[Stored data entries]
┏━━

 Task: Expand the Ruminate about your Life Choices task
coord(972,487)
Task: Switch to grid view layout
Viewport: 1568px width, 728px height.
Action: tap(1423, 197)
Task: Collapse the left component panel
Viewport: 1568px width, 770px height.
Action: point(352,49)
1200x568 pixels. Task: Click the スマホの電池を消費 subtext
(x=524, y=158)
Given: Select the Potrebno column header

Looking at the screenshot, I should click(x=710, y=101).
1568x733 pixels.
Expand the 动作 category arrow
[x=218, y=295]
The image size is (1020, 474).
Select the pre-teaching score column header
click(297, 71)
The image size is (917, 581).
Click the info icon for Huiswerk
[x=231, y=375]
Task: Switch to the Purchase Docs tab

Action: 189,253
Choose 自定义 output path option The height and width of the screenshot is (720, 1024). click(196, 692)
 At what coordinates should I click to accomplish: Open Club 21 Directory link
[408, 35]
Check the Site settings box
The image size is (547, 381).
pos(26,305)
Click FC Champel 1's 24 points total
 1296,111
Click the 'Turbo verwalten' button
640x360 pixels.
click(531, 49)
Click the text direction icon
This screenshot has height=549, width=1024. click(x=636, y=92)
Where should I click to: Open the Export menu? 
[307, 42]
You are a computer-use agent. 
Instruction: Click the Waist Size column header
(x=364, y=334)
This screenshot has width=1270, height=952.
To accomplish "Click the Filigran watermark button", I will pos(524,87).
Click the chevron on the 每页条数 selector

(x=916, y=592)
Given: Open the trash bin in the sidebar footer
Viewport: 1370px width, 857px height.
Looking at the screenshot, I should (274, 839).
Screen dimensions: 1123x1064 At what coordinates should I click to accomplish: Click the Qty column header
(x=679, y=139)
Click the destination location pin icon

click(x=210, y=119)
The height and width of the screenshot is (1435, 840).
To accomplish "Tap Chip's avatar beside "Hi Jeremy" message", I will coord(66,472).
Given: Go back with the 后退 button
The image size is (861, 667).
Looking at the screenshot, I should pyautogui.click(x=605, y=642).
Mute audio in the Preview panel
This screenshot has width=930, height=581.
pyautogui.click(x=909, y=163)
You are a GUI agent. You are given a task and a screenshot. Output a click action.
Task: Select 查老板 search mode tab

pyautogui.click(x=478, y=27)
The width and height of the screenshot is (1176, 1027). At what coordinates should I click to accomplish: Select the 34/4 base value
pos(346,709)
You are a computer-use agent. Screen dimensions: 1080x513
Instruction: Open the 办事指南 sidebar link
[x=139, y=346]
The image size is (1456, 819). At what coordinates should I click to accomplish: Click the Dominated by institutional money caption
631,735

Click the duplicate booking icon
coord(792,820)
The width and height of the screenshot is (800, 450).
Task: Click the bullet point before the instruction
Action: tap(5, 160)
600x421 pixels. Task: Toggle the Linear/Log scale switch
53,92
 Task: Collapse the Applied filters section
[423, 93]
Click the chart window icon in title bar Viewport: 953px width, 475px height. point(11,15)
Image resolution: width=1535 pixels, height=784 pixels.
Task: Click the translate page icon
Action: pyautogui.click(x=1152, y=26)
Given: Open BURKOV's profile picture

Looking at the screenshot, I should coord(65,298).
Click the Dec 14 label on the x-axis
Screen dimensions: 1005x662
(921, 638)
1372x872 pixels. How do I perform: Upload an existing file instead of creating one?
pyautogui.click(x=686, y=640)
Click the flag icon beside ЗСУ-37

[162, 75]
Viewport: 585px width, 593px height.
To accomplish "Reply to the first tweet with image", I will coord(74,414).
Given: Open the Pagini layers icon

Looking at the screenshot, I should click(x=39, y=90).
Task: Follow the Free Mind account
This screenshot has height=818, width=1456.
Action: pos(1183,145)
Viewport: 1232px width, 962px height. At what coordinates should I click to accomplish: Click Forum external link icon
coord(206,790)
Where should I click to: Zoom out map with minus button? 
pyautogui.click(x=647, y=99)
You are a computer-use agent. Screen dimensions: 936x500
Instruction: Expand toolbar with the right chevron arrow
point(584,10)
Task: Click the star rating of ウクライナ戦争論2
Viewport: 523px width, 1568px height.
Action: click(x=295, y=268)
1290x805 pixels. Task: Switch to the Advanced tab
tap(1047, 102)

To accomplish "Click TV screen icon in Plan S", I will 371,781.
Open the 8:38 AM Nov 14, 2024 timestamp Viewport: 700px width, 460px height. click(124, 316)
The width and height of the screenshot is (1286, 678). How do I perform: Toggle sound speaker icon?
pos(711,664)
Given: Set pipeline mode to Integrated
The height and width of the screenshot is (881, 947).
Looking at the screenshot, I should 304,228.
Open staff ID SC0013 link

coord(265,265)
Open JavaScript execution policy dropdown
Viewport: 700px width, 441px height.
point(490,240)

┗━━

-- Task item --
State the number of lines in the records that include the word "will", and add nothing to it.

-- Response area --
4